La pratique de l’ashtanga yoga consiste en un système complet et complexe, à plusieurs composantes (Tristana). Quand tous les paramètres sont en place, le pratiquant atteint alors un état de présence particulier, très transformateur sur le tapis et en dehors. Lorsque l’on retire un ou plusieurs de ces paramètres, le système n’est hélas plus opérant du tout. C’est le cas lorsqu’on n’est pas à sa pratique, ou lorsqu’on est mal enseigné. Aucune transformation profonde n’advient.
C’est ce qui se passe lorsqu’un pratiquant me dit de manière très « blasée » (tristesse…) qu’il « plafonne en ashtanga depuis 3 ans« . Le propos était banal, sans aucune gaieté de cœur. Ca m’a fait mal (au cœur). C’est le même cas de figure quand une autre personne me dit se forcer à aller à son cours car elle a payé son abonnement et qu’elle y va au moins pour « s’étirer« . Quelle immense tristesse. Je suis atteinte dans ma sensibilité et surtout…je ne comprends pas. Comment un système aussi bien ficelé a-t-il pu perdre autant de sa substance au fil de la transmission? Aujourd’hui je vais vous parler de toutes ces personnes pensant pratiquer le yoga ashtanga…mais pour qui, malheureusement, la magie n’opère pas.
Un pratiquant assidu d’ashtanga a les yeux qui pétillentquand il parle de sa pratique lorsque celle-ci est bien installée. Cela peut paraître un peu simple, mais tant pis, je maintiens. Une pratique sérieuse et assidue mène à un sentiment de joie très profond. Indicible. Une totale présence et acceptation de l’instant. Comme disait récemment David Garrigues, c’est la responsabilité du pratiquant de construire sa pratique afin de la rendre « magique », belle. Il faut sans cesse chercher (un cours, un prof, un stage, une retraite, un moment pour pratiquer…etc). C’est tout sauf un chemin de passivité.
Ce même pratiquant est empli de curiosité face à ce qu’il va découvrir le lendemain sur son tapis, impatient de retrouver cette connexion au souffle qui le fait bouger parfois presque sans effort, avec souvent la sensation que c’est autre chose qui le dépasse qui le met en mouvement. Malgré les limitations physiques (qui n’en a pas ?), les lourdeurs, les fatigues, l’âge…au-delà de la forme.
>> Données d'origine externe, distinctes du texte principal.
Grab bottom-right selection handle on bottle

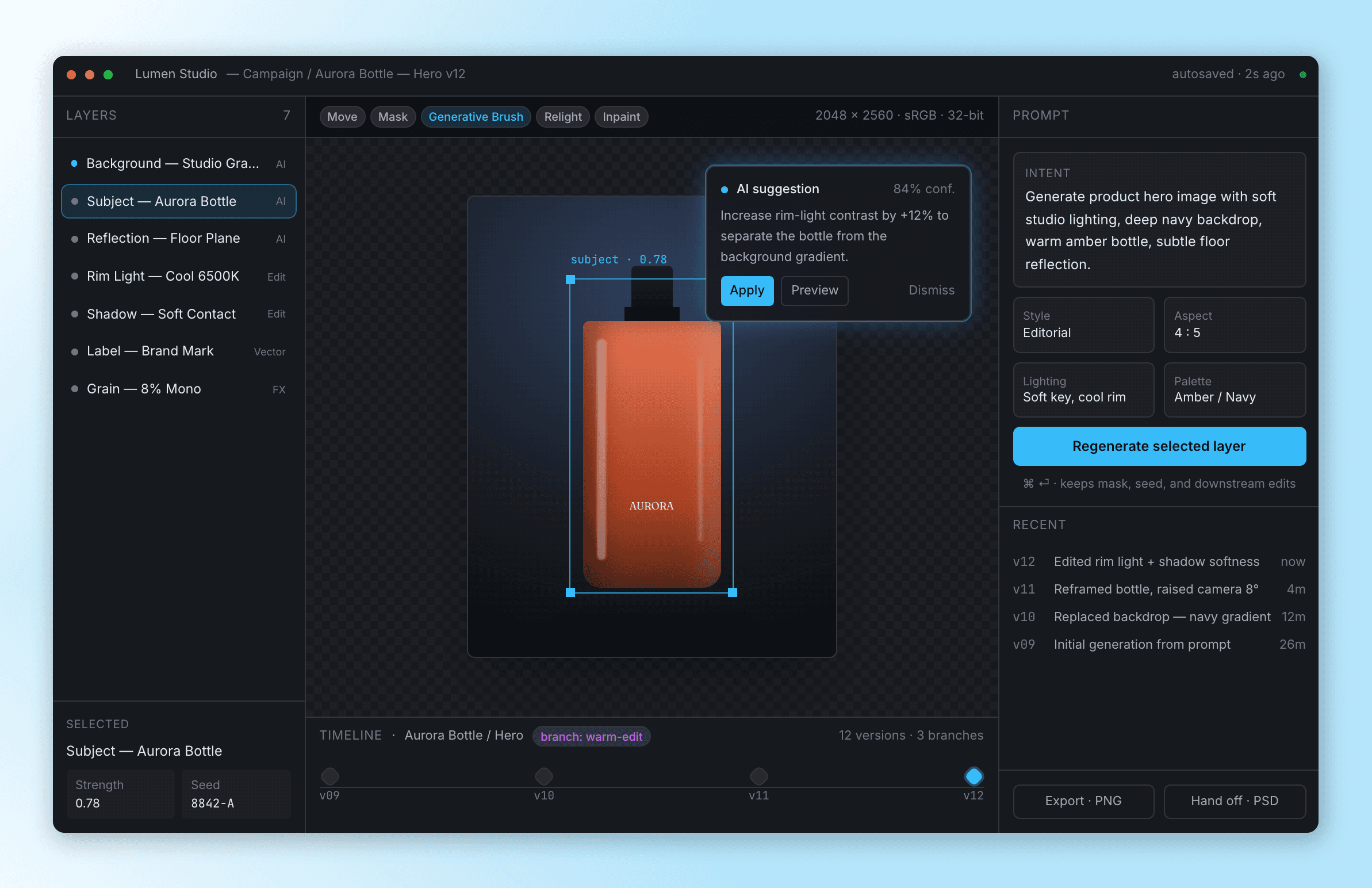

Un pratiquant assidu d’ashtanga a très vite compris que dans cette méthode comme dans la vie, l’essentiel se passe au-delà des apparences. Pour cette raison, il est essentiel d’avoir un ou plusieurs enseignant(e)s régulier(e)s. Il apprendra de manière très précise l’enchaînement des postures, tout en ayant conscience qu’elles ne sont qu’une voie d’accès et non une fin. La maîtrise du souffle et les outils de concentration (drishtis, bandhas) constitueront le cœur des choses, de même que la réflexion et les échanges avec l’enseignant(e). On peut en parler longtemps, mais l’essentiel sera toujours de le faire.
Un pratiquant assidu d’ashtanga pratique fréquemment seul et parfois en groupe ou avec un enseignant. Il est indépendant et a rapidement compris que la transformation nécessite une certaine discipline joyeuse. Il ne regrette pas de fournir cet effort de démarrage car en contrepartie, il reçoit énormément. Tout véritable apprentissage mène à une maturité et à une forme de liberté vis-à-vis de l’extérieur.
Le pratiquant d’ashtanga sait dans sa chair à quel point tout est changeant. Chaque jour, le corps lui parle clairement et il s’y adapte avec respect, bienveillance. Il apprend l’humilité et la patience, tout en se découvrant des capacités absolument insoupçonnées. Il trouve un moyen pour pratiquer, qu’il vente, pleuve ou neige. Il sait qu’après, tout sera un peu différent dans sa journée et qu’après des années, c’est sa vie qui sera un peu différente. Voire beaucoup.
Un pratiquant assidu d’ashtanga sait que l’on n’a jamais fini d’apprendre en yoga. La répétition ne lui fait pas peur car à bien y regarder, il y a rarement répétition et il y a toujours à intégrer. Il aborde la pratique avec grand respect. Il sait qu’il ne sait pas grand-chose, même après des années d’étude. Plus il pratique, plus il cultive l’état d’esprit du débutant, jamais lassé. Toujours ouvert. Réceptif.
Un pratiquant assidu d’ashtanga doit ressentir la flamme. Forcément. Autrement il doit revoir soit son intention de départ, soit son engagement dans la pratique, soit son enseignant.